Brian Capps is no longer a Domino King, but he still retains an affinity for classic country. Although his album and the Kings' set were produced by the Morells' Lou Whitney, he establishes his own identity as he delivers strong originals including "The Bottom" and "I Wouldn't Say That's Living."
Kim Criswell, Audra McDonald, Thomas Hampson, Brent Barrett, Berlin Philharmonic, Simon Rattle conducting
(EuroArts DVD) sss
Usually, European orchestras celebrate the New Year with breezy, aristocratic Strauss waltzes. In wild defiance of that, Simon Rattle conducts the Berlin Philharmonic and a hand-picked cast of smart, brassy theater talents in a concert version of Bernstein's lightest, silliest Broadway musical, "Wonderful Town." The cast alone is worth the DVD's price.
Though Rattle often isn't at his best in pop/jazz pieces, this is an exception. He's thoroughly idiomatic and makes the whole performance heaps of fun.
(ECM) sss 1/2
To mark his 60th birthday, pianist Keith Jarrett doesn't so much play this solo performance as channel it.
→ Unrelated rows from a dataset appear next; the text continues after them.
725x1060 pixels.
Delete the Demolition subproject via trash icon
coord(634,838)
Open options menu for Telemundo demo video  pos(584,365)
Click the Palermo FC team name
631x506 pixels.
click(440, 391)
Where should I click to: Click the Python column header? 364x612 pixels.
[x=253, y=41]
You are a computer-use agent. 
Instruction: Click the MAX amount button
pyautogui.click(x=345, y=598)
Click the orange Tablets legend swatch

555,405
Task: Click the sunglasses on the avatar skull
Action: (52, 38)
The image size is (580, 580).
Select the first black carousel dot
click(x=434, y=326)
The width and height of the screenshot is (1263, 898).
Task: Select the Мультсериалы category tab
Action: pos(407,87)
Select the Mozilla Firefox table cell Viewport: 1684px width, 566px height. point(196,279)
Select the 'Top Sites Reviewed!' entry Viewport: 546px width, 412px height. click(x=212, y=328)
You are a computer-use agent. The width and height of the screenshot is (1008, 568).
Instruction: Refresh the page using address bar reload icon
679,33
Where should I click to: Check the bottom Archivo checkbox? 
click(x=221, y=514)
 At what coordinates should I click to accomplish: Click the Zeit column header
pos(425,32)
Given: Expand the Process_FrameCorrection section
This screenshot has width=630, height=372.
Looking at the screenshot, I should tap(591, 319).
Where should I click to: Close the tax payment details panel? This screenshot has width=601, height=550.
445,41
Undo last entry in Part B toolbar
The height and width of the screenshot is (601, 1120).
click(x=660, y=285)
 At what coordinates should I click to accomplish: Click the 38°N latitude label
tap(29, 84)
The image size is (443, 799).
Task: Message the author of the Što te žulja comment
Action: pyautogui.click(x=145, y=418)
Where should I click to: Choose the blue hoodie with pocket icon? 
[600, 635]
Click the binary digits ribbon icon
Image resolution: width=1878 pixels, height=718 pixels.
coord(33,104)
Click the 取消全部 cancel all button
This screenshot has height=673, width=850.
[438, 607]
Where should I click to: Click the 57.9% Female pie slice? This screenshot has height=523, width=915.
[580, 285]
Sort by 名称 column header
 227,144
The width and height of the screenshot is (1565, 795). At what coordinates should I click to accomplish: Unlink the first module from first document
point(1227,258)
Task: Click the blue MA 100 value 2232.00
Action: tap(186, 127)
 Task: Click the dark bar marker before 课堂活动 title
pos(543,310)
The tunes aren't composed. Jarrett connects one idea to another, and his rolling reverie drifts along for 17 pieces over two discs. The result is either monumentally indulgent or pure genius -- or some of both.
That Jarrett can play at such a high level by himself is news. A former Allentown prodigy who became one of jazz's most significant pianists, he was diagnosed with chronic fatigue syndrome in 1996, and spent four years off his instrument or severely limited. This session, recorded live in Tokyo and Osaka in 2002, represents another marker in his return to solo playing, recalling his celebrated 1975 Koln Concert.
If you wanted to use one set from one artist to show what the piano is capable of, this might suffice. The overall effect can be magisterial. Jarrett's magic is more than back.
'FOUR ON THE FLOOR'
The Eric Mintel Quartet
Pianist and bandleader Eric Mintel plays a sweet, digestible brand of jazz. A devotee of pianist Dave Brubeck who has gigged at the White House and the Kennedy Center, he understands what it takes to sustain a working jazz band.
His quartet -- with saxophonist Neil Wetzel, bassist Dave Antonow, and drummer Jeremy Berberian -- sounds bright and pleasant but not cravenly commercial. The 11 Mintel originals here often have the feel of a Broadway musical with some advanced bop thrown in.